While the two militaries exchanged a war of words at the Shangri-La Dialogue, the Taiwan Straits were not peaceful. On Saturday, a US destroyer and a Canadian frigate made a transit through the Taiwan Straits.

The Biden administration has repeatedly emphasized "setting guardrails that enable responsible management of competition between China and the US" and ensuring "that competition should not tip over into conflict or confrontation." Despite that, all the signs have shown that this is just a strategy of rhetoric to restrain China's countermeasures.

Second, in the fields of economics and global trade policy, the US seems to have "reflected" on itself, but, in reality, it has continued to go further down the wrong path.

At the end of April, National Security Advisor Jake Sullivan made a speech, entitled "Renewing American Economic Leadership," at the Brookings Institution.
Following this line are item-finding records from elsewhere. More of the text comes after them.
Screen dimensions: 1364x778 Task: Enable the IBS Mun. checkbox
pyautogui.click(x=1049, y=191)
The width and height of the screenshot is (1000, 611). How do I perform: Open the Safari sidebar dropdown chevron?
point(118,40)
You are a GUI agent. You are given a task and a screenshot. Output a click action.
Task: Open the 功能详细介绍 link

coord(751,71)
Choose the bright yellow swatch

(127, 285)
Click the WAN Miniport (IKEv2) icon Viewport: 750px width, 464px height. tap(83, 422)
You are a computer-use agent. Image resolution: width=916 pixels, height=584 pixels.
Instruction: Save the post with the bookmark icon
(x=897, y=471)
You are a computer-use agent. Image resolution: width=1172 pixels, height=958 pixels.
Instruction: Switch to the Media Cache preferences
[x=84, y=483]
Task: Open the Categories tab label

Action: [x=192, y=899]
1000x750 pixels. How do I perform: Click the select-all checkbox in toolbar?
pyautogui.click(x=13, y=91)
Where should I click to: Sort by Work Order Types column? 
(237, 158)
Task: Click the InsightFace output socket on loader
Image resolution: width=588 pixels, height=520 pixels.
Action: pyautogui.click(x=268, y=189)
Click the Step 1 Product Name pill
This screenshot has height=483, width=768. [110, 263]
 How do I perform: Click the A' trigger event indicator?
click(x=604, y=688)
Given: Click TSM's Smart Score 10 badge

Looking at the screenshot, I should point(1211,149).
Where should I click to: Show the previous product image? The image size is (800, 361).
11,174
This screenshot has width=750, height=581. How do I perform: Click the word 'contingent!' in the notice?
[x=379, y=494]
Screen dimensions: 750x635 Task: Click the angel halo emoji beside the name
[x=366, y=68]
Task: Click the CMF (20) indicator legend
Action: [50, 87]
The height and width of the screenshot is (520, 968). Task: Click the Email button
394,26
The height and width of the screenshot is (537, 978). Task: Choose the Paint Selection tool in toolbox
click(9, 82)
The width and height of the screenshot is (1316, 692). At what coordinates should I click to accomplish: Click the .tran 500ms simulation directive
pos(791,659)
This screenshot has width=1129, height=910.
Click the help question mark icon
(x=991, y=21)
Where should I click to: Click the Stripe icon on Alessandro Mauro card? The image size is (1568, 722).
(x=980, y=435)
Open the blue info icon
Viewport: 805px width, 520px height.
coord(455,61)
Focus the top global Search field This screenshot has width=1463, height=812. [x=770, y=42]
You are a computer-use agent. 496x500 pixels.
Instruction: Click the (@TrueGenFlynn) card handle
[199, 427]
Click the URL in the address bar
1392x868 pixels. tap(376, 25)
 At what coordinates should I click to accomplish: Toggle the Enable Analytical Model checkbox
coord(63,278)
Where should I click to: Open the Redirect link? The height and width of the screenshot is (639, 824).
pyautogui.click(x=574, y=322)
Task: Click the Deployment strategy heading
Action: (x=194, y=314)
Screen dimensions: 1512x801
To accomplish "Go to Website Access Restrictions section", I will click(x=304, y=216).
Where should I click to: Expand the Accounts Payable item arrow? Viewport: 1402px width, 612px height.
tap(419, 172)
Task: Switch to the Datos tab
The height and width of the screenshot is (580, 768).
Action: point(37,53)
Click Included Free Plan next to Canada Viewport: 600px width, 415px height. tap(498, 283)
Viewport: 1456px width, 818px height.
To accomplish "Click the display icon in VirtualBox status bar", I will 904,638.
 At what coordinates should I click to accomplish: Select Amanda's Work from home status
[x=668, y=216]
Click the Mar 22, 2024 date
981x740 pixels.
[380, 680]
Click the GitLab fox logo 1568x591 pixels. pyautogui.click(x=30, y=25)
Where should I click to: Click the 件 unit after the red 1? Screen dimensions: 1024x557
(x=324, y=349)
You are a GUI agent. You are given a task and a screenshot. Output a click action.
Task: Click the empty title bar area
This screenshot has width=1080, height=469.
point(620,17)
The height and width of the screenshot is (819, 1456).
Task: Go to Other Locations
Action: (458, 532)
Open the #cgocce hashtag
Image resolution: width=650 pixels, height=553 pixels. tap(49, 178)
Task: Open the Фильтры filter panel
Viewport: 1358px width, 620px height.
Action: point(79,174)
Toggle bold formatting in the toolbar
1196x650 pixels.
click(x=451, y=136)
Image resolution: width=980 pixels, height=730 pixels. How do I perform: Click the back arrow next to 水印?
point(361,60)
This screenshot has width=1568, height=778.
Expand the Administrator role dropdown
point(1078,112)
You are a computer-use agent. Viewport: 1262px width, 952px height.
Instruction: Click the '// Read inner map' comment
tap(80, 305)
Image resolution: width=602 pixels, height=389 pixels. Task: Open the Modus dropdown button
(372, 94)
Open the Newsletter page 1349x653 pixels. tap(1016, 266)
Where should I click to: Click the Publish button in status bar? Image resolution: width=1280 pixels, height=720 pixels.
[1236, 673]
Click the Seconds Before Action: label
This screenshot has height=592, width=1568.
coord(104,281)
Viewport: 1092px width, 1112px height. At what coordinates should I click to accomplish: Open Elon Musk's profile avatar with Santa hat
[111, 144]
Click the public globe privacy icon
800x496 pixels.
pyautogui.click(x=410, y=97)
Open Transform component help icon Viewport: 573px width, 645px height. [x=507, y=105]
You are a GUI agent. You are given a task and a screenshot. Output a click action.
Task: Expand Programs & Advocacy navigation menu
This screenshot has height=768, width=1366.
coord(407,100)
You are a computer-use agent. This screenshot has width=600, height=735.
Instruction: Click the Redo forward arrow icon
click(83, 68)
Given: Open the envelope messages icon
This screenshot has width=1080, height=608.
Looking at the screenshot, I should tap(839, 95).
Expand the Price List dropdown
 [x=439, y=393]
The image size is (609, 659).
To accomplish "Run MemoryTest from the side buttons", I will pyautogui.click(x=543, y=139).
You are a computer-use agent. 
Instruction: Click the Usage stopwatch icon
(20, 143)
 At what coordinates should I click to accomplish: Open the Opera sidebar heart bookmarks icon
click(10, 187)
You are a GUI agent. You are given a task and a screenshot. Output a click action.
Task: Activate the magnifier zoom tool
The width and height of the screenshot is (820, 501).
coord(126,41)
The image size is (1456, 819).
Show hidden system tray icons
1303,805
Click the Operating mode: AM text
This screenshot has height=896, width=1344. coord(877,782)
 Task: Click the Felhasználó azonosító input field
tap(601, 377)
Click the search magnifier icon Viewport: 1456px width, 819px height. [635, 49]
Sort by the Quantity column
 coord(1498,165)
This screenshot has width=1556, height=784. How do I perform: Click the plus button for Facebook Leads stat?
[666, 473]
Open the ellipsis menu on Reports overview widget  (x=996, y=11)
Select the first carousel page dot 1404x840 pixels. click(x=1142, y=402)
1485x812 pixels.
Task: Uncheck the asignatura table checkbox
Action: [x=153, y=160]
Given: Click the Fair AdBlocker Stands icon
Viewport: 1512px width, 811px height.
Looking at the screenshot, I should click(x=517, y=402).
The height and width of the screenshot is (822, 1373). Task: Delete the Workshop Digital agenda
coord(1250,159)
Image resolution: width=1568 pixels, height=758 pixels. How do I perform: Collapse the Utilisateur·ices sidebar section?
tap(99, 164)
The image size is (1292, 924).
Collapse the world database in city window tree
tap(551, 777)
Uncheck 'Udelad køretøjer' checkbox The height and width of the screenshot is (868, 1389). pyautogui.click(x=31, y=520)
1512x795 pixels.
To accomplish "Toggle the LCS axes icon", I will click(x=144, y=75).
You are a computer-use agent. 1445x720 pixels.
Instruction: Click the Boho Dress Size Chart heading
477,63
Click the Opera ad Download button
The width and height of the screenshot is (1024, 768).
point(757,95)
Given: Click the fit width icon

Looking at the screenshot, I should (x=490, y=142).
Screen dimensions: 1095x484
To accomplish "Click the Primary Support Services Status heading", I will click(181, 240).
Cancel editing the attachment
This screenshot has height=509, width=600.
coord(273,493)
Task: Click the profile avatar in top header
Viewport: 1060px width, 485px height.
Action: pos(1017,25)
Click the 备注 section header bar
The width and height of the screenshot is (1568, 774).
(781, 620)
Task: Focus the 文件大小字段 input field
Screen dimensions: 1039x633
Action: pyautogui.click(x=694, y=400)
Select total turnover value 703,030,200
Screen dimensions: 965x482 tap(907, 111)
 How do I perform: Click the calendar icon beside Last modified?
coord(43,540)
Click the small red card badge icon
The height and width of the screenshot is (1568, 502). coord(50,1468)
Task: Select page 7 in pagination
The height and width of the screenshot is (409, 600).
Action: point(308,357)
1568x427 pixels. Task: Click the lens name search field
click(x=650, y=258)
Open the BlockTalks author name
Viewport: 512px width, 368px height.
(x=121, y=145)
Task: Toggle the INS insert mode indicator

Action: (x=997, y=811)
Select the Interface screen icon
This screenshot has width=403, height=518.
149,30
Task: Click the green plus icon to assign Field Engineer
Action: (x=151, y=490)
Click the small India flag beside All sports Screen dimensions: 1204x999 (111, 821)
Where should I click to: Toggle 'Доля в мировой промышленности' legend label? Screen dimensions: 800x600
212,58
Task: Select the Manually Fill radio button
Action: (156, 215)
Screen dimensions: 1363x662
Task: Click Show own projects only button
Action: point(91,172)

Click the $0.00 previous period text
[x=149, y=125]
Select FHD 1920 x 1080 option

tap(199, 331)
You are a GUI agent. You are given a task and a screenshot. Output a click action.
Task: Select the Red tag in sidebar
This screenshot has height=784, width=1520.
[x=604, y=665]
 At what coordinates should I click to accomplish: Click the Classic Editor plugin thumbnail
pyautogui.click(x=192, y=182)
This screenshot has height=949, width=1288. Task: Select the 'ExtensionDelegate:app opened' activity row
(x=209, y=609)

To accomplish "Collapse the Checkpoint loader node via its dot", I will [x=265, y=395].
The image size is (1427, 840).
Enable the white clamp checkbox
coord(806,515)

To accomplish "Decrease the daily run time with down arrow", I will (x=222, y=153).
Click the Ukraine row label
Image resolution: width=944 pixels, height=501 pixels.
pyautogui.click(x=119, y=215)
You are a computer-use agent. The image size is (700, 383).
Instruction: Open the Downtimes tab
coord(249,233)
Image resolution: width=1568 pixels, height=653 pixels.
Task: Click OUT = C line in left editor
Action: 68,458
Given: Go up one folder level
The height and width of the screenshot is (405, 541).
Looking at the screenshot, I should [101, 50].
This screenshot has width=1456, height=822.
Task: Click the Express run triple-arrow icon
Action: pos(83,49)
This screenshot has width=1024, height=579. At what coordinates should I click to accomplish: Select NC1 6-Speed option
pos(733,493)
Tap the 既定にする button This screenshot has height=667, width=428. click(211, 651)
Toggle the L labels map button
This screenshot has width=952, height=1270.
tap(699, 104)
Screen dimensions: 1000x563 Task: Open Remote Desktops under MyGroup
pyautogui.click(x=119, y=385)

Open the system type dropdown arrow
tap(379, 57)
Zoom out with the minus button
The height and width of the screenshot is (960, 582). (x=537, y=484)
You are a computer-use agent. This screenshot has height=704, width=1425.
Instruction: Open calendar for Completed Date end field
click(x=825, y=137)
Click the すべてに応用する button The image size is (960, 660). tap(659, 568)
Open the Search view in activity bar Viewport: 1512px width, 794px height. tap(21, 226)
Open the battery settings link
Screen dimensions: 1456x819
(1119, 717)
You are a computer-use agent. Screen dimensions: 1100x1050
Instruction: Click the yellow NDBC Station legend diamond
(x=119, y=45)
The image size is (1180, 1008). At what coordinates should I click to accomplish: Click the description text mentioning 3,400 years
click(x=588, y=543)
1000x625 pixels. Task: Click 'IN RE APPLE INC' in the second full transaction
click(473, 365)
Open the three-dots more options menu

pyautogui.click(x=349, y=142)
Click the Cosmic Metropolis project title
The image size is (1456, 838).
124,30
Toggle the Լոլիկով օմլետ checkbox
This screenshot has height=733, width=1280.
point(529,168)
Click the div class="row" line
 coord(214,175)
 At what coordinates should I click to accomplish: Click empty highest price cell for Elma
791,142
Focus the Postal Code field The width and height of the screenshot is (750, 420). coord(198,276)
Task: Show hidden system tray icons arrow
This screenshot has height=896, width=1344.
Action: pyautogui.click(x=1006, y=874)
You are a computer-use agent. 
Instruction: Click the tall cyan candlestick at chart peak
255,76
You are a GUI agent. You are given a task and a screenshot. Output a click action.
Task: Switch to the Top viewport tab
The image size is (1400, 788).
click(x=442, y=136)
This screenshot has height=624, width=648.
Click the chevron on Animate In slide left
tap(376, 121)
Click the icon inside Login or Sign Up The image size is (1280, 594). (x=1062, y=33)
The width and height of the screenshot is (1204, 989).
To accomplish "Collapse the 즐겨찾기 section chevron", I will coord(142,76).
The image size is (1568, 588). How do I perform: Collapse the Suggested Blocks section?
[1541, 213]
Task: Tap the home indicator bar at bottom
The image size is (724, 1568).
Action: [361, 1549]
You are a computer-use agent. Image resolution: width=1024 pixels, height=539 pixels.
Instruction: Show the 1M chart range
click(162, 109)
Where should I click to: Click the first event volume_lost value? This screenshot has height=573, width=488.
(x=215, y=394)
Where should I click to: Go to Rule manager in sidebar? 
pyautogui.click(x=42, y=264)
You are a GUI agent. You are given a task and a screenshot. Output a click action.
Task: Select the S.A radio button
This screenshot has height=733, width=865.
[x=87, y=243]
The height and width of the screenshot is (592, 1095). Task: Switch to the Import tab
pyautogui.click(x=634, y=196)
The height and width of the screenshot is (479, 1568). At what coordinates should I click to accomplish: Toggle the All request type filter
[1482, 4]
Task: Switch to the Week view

He argued that the US should reach a "new Washington consensus" that integrates its domestic economic policy with global security agenda.

Many international analysts believe that this speech has important historical significance because it not only deeply reflects on and even denies free-market economic policies but also introduces some previously "politically incorrect" concepts. What was once considered "politically incorrect" is now being packaged as a new idea by the Biden administration to endorse its policies, which is truly lamentable.

However, Washington's rethinking of the US' economic model is superficial. They completely ignore that the real cause of the gradual decline of the US from its "heyday" was not, or at least not exclusively, "neoliberalism," but rather a social decline, governance failures, and international abuse of hegemony and overreach with US characteristic.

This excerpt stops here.